_EXERCISE AIM_:
Repeat, exactly and with no pictures, the lines that run from the beginning of the entries through the line containing "Task: Click the Clear List button".

** EXTRACTED RECORDS follows **

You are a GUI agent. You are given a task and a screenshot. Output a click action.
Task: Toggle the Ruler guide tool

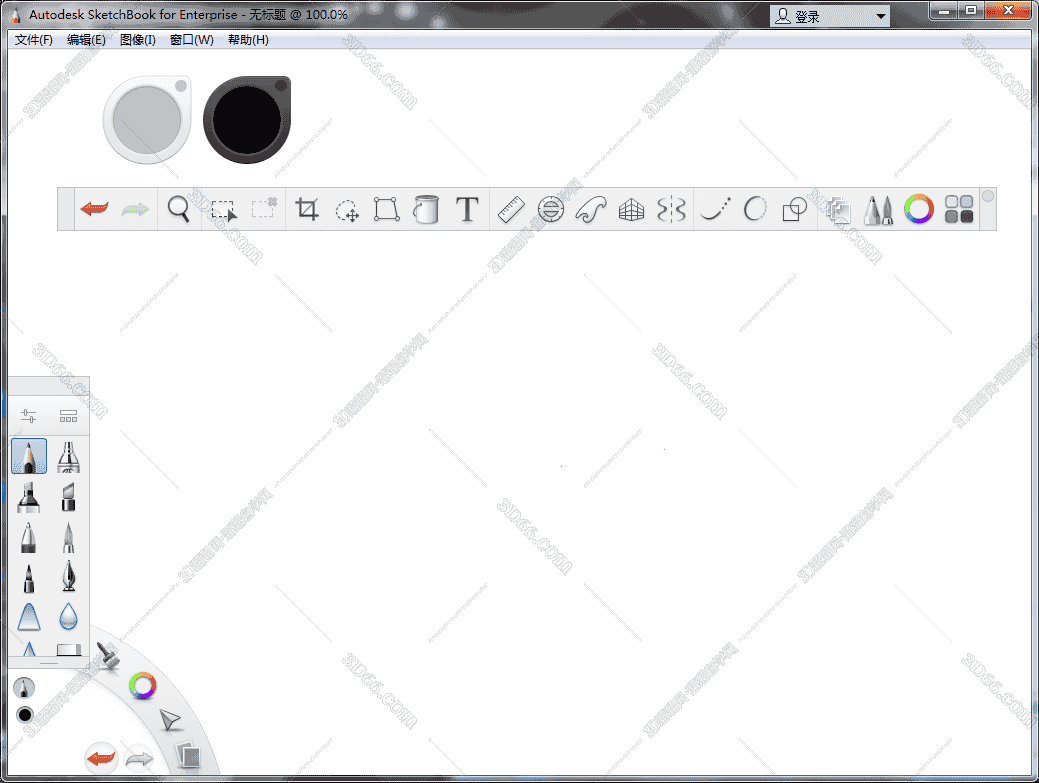pos(510,210)
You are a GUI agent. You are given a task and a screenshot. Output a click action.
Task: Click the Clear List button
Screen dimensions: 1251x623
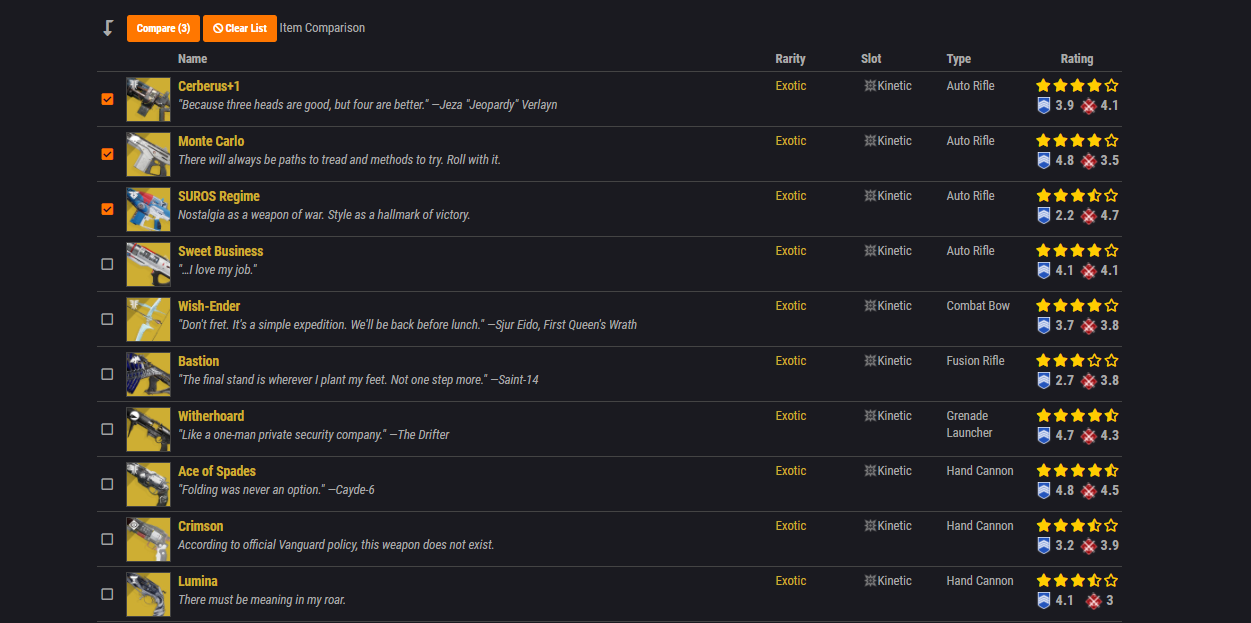(x=240, y=28)
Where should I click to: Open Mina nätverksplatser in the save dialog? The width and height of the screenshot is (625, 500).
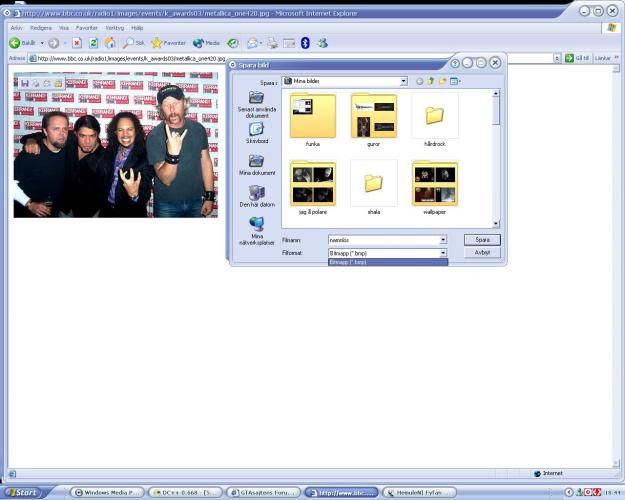pos(256,226)
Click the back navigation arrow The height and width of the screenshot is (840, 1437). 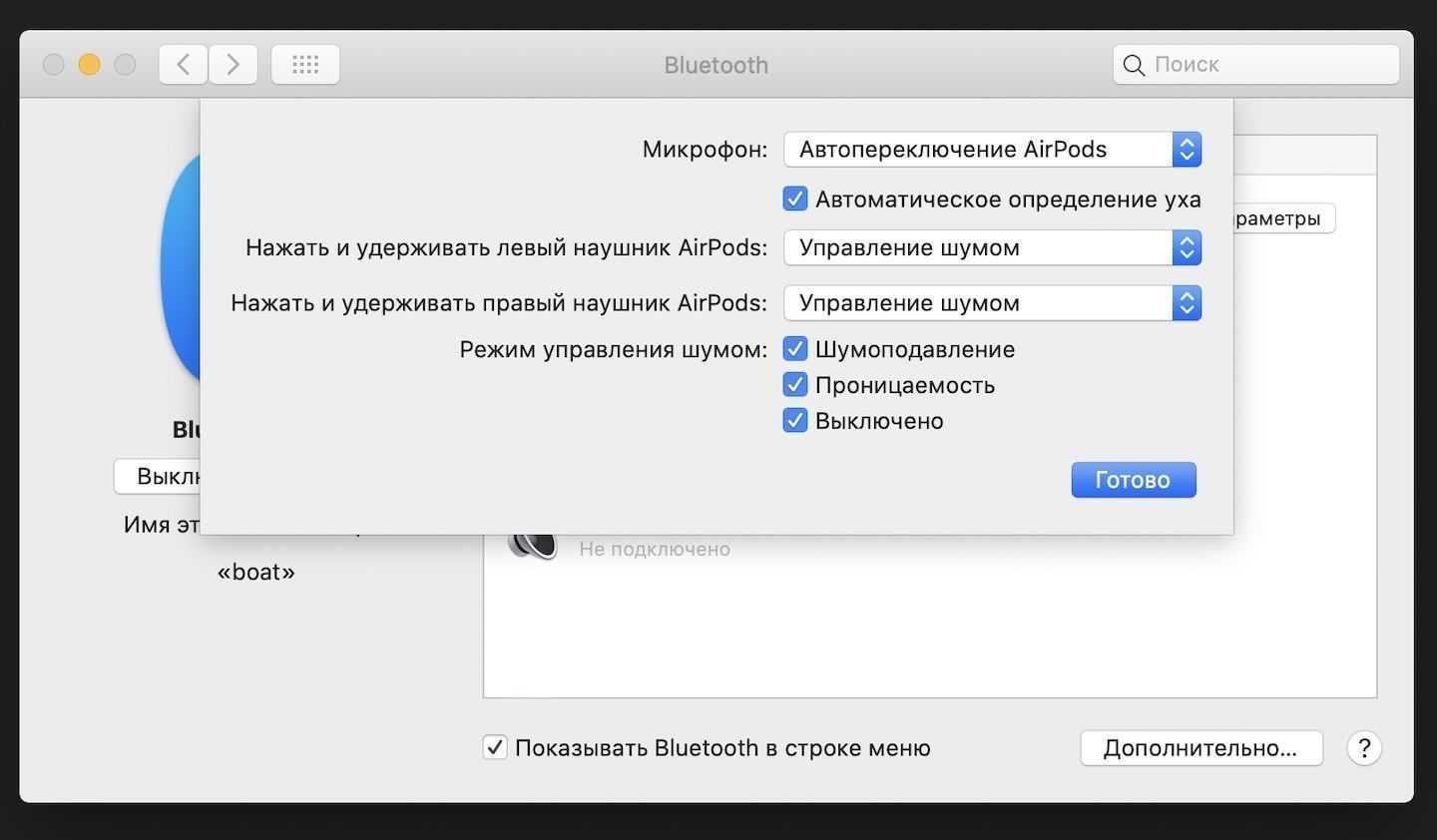184,65
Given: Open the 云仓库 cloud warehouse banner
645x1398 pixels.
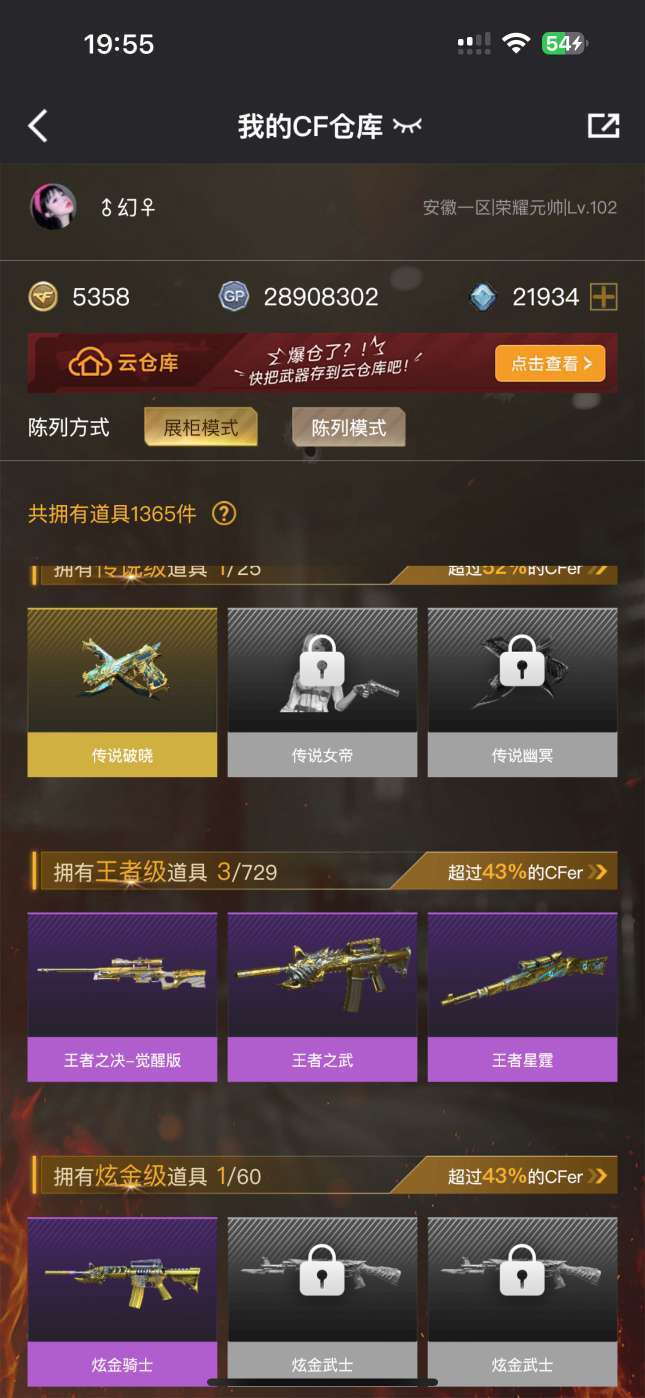Looking at the screenshot, I should click(322, 363).
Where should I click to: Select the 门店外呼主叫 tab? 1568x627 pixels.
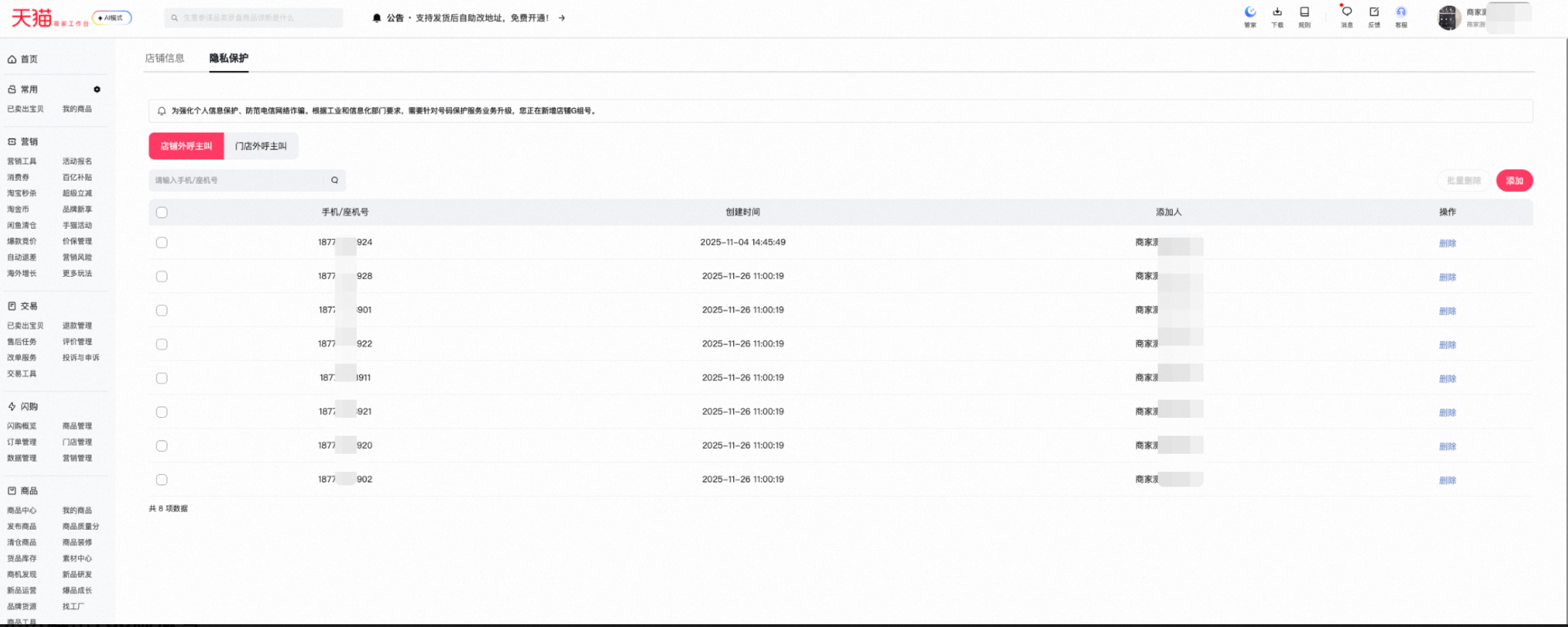pyautogui.click(x=261, y=146)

** End of EXTRACTED RECORDS **

_TASK SOLUTION_:
You are a GUI agent. You are given a task and a screenshot. Output a click action.
Task: Toggle the Ruler guide tool

pos(510,210)
You are a GUI agent. You are given a task and a screenshot. Output a click action.
Task: Click the Clear List button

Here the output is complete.